Pour garantir l’efficacité de l’intervention, une des clés est de viser le bon stade des rumex, lorsqu’ils ne sont pas trop développés c’est-à-dire à partir du stade trois feuilles jusqu’à la sortie des hampes florales. Les périodes les plus favorables vont de février à mai et, à l’arrière-saison, de fin septembre à novembre. Les périodes les plus délicates sont celles de la montée à graine en juillet et août notamment car la plante n’est alors plus sensible à l’herbicide. Le risque d’organiser une tournée à ces périodes est de voir les stades de la plante devenir défavorables au fil des jours. Il est à noter que la machine est plus efficace sur une population homogène de rumex afin de préserver au mieux la hauteur optimale de traitement à la cible pour un recouvrement le meilleur possible. Il peut ainsi être préférable de débrayer une parcelle, de la faucher et d’attendre la repousse.
Une machine polyvalente
Selon les licences achetées, l’équipement peut permettre d’intervenir dans différents types de cultures et sur différents types de consignes. La machine a une sensibilité de détection à partir de 2 mm en général et de 5 cm en particulier pour les rumex. Il est envisageable de traiter à la fois les chardons et les rumex au cours du même passage sachant que l’algorithme est plus efficace pour une consigne à 100 % rumex. La machine est également programmable pour détecter des cultures comme la carotte ou les oignons et peut fonctionner « en négatif » afin de traiter tout ce qui n’est pas la culture. Cette polyvalence a été réfléchie également dans la conception du matériel. « La liaison tracteur-outil est extrêmement simple.

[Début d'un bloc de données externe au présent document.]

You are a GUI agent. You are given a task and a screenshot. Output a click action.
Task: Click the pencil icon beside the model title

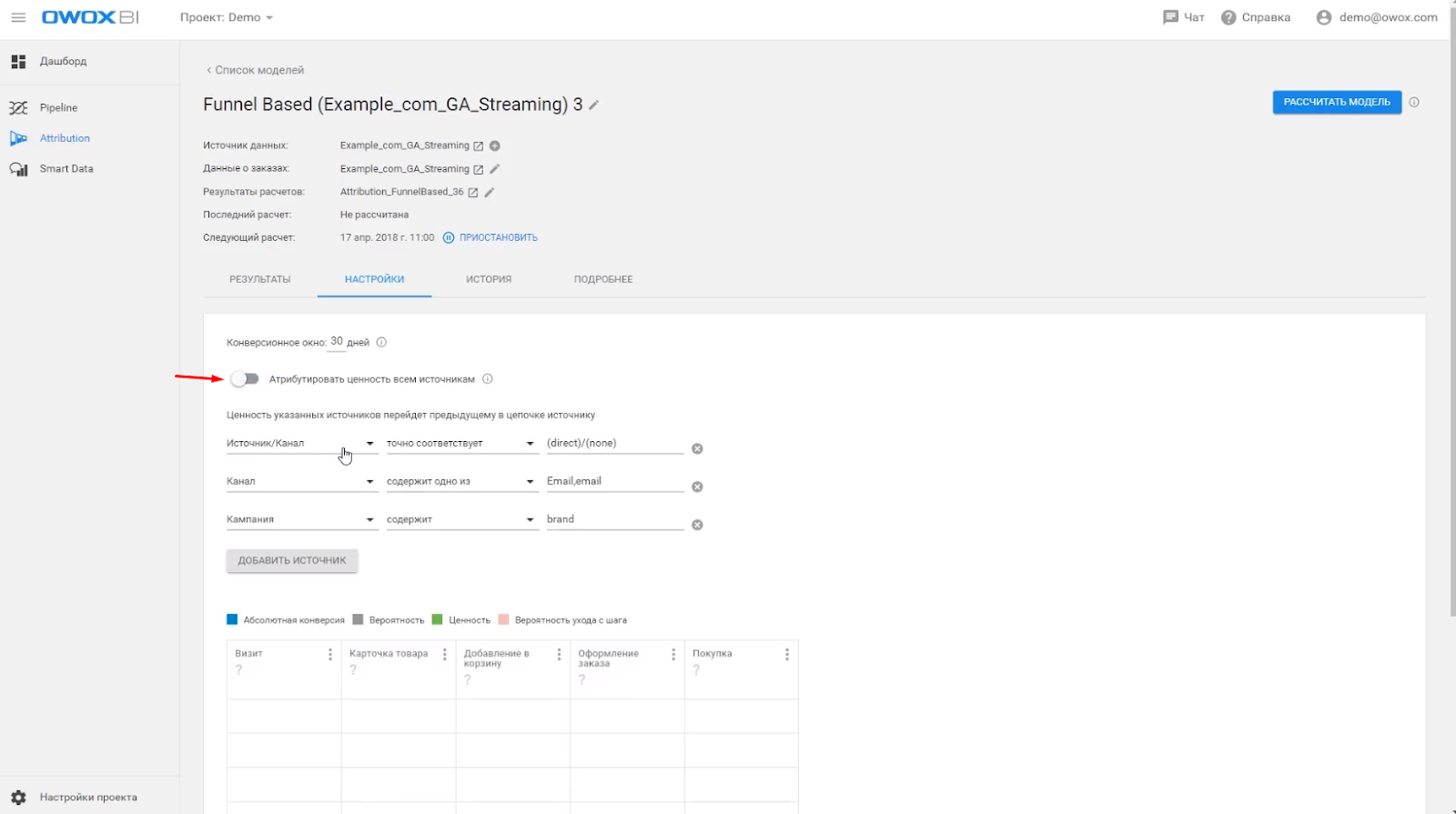pyautogui.click(x=594, y=106)
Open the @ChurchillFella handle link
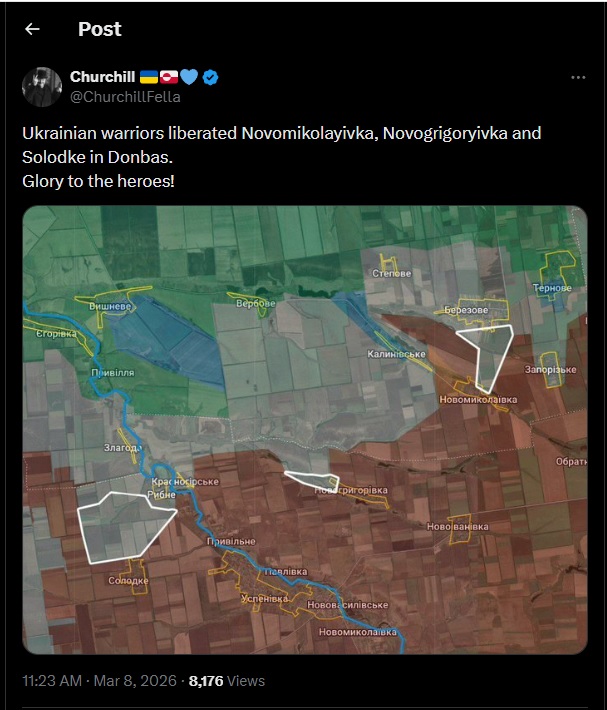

La machine dispose d’ailleurs de sa propre génératrice électrique. C’est un équipement qui peut s’accoupler et se découpler facilement d’un tracteur agricole à un tracteur maraîcher », insiste Geoffroy Houette, directeur général de Werschuren, concessionnaire Ecorobotix. À noter que, pour le moment, ce type de machine n’est pas encore reconnu pour ses effets bénéfiques sur l’environnement. Elle est considérée comme un pulvérisateur classique et n’est donc pas agréée pour les zones de non-traitement (ZNT). Elle reste interdite dans le cadre de certaines mesures agroenvironnementales et climatiques (Maec).